#### Directive
Reproduce every one of the following items verbatim, without altering any line.

#### Extracted material
··········

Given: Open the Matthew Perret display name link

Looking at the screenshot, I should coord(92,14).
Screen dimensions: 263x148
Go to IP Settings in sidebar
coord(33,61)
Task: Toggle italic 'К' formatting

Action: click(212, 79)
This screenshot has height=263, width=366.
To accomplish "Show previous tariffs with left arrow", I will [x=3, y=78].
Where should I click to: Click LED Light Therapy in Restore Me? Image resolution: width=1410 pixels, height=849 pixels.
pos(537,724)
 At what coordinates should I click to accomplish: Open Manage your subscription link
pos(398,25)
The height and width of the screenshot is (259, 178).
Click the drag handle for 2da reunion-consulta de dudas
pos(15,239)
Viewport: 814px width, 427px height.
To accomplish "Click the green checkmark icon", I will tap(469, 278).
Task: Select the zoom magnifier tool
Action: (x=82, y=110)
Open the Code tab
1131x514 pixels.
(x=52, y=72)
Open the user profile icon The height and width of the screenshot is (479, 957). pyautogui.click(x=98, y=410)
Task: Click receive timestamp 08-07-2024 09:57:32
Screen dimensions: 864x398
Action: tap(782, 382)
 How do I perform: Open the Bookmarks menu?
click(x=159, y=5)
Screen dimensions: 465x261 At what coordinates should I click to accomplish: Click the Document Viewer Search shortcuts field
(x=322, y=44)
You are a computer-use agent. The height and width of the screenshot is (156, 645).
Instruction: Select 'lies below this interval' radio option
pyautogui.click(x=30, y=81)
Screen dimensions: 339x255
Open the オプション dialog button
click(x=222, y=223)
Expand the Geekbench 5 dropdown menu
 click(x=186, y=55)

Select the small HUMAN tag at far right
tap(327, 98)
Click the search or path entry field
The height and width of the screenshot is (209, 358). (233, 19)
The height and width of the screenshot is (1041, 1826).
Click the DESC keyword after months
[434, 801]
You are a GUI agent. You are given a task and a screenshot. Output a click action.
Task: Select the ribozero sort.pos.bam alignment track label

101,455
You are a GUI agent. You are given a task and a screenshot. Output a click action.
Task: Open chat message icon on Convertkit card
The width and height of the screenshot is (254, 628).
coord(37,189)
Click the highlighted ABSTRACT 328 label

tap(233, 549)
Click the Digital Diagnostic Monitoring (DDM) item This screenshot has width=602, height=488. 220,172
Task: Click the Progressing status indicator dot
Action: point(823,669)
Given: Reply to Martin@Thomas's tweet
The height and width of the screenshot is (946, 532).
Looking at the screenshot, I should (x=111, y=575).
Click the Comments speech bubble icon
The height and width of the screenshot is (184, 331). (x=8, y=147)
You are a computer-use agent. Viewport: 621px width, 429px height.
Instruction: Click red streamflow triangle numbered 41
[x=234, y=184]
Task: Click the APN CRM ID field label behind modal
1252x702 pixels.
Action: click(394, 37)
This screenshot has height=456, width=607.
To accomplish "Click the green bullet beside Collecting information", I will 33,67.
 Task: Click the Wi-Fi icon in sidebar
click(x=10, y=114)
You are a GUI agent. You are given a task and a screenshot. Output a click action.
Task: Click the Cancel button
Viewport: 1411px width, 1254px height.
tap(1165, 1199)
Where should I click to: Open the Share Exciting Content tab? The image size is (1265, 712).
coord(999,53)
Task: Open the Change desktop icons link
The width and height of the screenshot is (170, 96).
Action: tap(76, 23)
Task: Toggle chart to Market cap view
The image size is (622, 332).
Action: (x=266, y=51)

··········

#### Worked answer
Given: Open the Matthew Perret display name link

Looking at the screenshot, I should coord(92,14).
Screen dimensions: 263x148
Go to IP Settings in sidebar
coord(33,61)
Task: Toggle italic 'К' formatting

Action: click(212, 79)
This screenshot has height=263, width=366.
To accomplish "Show previous tariffs with left arrow", I will [x=3, y=78].
Where should I click to: Click LED Light Therapy in Restore Me? Image resolution: width=1410 pixels, height=849 pixels.
pos(537,724)
 At what coordinates should I click to accomplish: Open Manage your subscription link
pos(398,25)
The height and width of the screenshot is (259, 178).
Click the drag handle for 2da reunion-consulta de dudas
pos(15,239)
Viewport: 814px width, 427px height.
To accomplish "Click the green checkmark icon", I will tap(469, 278).
Task: Select the zoom magnifier tool
Action: (x=82, y=110)
Open the Code tab
1131x514 pixels.
(x=52, y=72)
Open the user profile icon The height and width of the screenshot is (479, 957). pyautogui.click(x=98, y=410)
Task: Click receive timestamp 08-07-2024 09:57:32
Screen dimensions: 864x398
Action: tap(782, 382)
 How do I perform: Open the Bookmarks menu?
click(x=159, y=5)
Screen dimensions: 465x261 At what coordinates should I click to accomplish: Click the Document Viewer Search shortcuts field
(x=322, y=44)
You are a computer-use agent. The height and width of the screenshot is (156, 645).
Instruction: Select 'lies below this interval' radio option
pyautogui.click(x=30, y=81)
Screen dimensions: 339x255
Open the オプション dialog button
click(x=222, y=223)
Expand the Geekbench 5 dropdown menu
 click(x=186, y=55)

Select the small HUMAN tag at far right
tap(327, 98)
Click the search or path entry field
The height and width of the screenshot is (209, 358). (233, 19)
The height and width of the screenshot is (1041, 1826).
Click the DESC keyword after months
[434, 801]
You are a GUI agent. You are given a task and a screenshot. Output a click action.
Task: Select the ribozero sort.pos.bam alignment track label

101,455
You are a GUI agent. You are given a task and a screenshot. Output a click action.
Task: Open chat message icon on Convertkit card
The width and height of the screenshot is (254, 628).
coord(37,189)
Click the highlighted ABSTRACT 328 label

tap(233, 549)
Click the Digital Diagnostic Monitoring (DDM) item This screenshot has width=602, height=488. 220,172
Task: Click the Progressing status indicator dot
Action: point(823,669)
Given: Reply to Martin@Thomas's tweet
The height and width of the screenshot is (946, 532).
Looking at the screenshot, I should (x=111, y=575).
Click the Comments speech bubble icon
The height and width of the screenshot is (184, 331). (x=8, y=147)
You are a computer-use agent. Viewport: 621px width, 429px height.
Instruction: Click red streamflow triangle numbered 41
[x=234, y=184]
Task: Click the APN CRM ID field label behind modal
1252x702 pixels.
Action: click(394, 37)
This screenshot has height=456, width=607.
To accomplish "Click the green bullet beside Collecting information", I will 33,67.
 Task: Click the Wi-Fi icon in sidebar
click(x=10, y=114)
You are a GUI agent. You are given a task and a screenshot. Output a click action.
Task: Click the Cancel button
Viewport: 1411px width, 1254px height.
tap(1165, 1199)
Where should I click to: Open the Share Exciting Content tab? The image size is (1265, 712).
coord(999,53)
Task: Open the Change desktop icons link
The width and height of the screenshot is (170, 96).
Action: tap(76, 23)
Task: Toggle chart to Market cap view
The image size is (622, 332).
Action: (x=266, y=51)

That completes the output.